Oh sure, Dennis had his share of funny moments and clever dialogue tonight, like when he tells Liz’s painfully nice and accommodating boyfriend Criss that he’s had a business burning old DVDs onto laser discs, a nice callback to his famous declaration that, all evidence to the contrary, technology is cyclical. And I dug that the “les” movie he wants to watch with Criss is The Kids Are All Right, but mostly his character seemed to be on hand for a cheap if potent jolt of nostalgia (it is St. Patrick’s Day, after all, so it makes sense that the Beeper/Rat King would put in an appearance) and to spur Liz to exhibit some rare character growth by prompting her to finally confess her feelings to Criss.
Dennis’ return appearance wasn’t the only element of the show that felt like a hackneyed rerun. 30 Rock has managed to squeeze some new life into the increasingly dire Jenna-is-horrible conceit by pitting her against adorable children (adults terrorizing youngsters equals consistent comedy gold), but tonight, it took a big step back by having Jenna and Tracy once again fruitlessly face off against each other to determine who occupies the higher spot atop the entertainment pantheon when they’re paired together to announce the St. Patrick’s Day parade.

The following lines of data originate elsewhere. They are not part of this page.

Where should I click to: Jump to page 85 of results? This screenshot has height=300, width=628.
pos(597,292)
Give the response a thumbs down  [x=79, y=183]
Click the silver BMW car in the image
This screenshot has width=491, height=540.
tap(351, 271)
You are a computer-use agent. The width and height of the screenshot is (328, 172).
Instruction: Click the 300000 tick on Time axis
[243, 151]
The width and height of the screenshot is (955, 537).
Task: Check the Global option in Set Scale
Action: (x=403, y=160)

Kristen Schaal continues not to impress as a scheming, evil page mad with what little power she has inexplicably been given, and Tracy Jordan is a much funnier character when he’s not mugging uncontrollably or constantly on the verge of tears, as he was tonight.
It almost feels unfair to single out jokes for not working, since 30 Rock has so many of them, but there were some real groaners tonight, like Jack’s contention that Liz must have some fondness for the Irish since he’s her mentor, she dated Dennis Duffy against her better instincts and she gave money to the IRA. When Liz replies that she thought she was donating money to a retirement account, it seemed to cry out for either the gong or the sad trombone.

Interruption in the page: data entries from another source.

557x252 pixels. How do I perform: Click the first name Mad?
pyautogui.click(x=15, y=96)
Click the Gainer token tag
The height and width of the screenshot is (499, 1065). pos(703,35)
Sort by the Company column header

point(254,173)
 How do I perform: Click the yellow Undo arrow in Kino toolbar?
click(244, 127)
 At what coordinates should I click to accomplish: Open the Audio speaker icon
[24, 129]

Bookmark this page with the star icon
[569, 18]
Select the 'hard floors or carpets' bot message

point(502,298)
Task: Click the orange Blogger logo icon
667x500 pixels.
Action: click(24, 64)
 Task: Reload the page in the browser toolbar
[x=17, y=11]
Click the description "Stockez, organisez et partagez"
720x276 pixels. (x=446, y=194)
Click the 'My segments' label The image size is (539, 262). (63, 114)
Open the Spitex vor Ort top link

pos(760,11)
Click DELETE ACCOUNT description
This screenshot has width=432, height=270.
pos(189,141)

30 Rock generally lives or dies on a gag-by-gag basis, yet a thread involving Jack taking on the writers in an Irish-themed board game was suspiciously joke-lite. Like the Dennis Duffy plot, it seemed designed primarily to inspire character growth as Jack comes to realize that the game, and also the plight of St. Patrick, are essentially elaborate metaphors for his own struggle to find and distinguish himself in the vast wasteland that is NBC after the Kabletown takeover.
“St. Patrick’s Day” ended on a sweet and inspired note, with Liz finally mustering up the courage to put her anxiety and uncertainty aside and profess her true feelings to Criss, and I loved the sight gag of Liz expressing tender emotions while wearing the only green in her possession, an innately hilarious pair of Hulk hands.

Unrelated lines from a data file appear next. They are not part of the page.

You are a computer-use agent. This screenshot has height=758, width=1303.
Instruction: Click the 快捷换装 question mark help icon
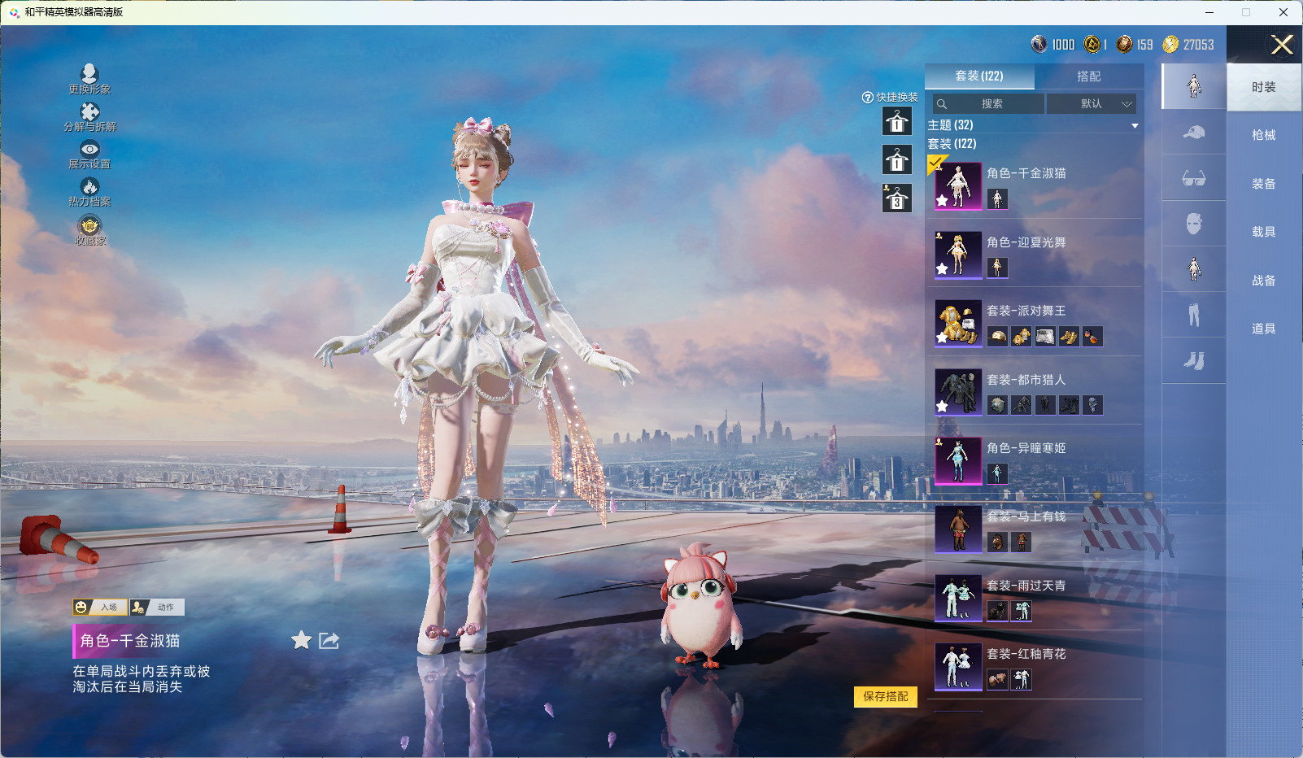click(867, 98)
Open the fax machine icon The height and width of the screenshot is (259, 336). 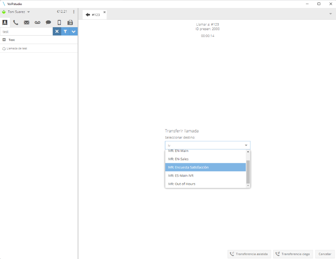70,22
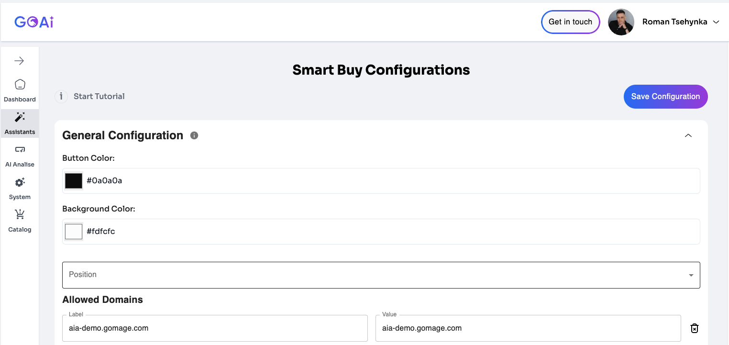The height and width of the screenshot is (345, 729).
Task: Open the Position dropdown
Action: click(381, 275)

As Tracy relates in a line that puts a shiny little bow on the theme of the episode, “It sure is rewarding when a character you’re invested in shows growth.” It sure is, but it's not quite rewarding enough to compensate for an episode that, while certainly funny and clever in spots, nevertheless felt a little tired. 30 Rock may want to lay off the holiday episodes for at least the next couple of weeks.
- Though I’m less enamored of the writers by the week, I did like Frank’s line about them all having faces people just want to punch. It’s funny because it’s true!
- On a similar note, I enjoyed the incredibly effete way Lutz declared he was going to be wearing his glass baubles at the “pirate’s ball”
- Criss is a very sweet and endearing character, even at Burning Man.
- Hoo boy, that Ira Glass voice cameo was a real missed opportunity. He should be a perfect 30 Rock guest, but I was disappointed the show couldn’t think up anything more clever for him to do than get bullied by drunk dudes on St. Patrick’s Day
- I wasn’t able to watch, since I was preemptively freaking out about my 30 Rock review, but how was Community tonight? Did it cure cancer and bring about peace in the Middle East as we all imagined its return would?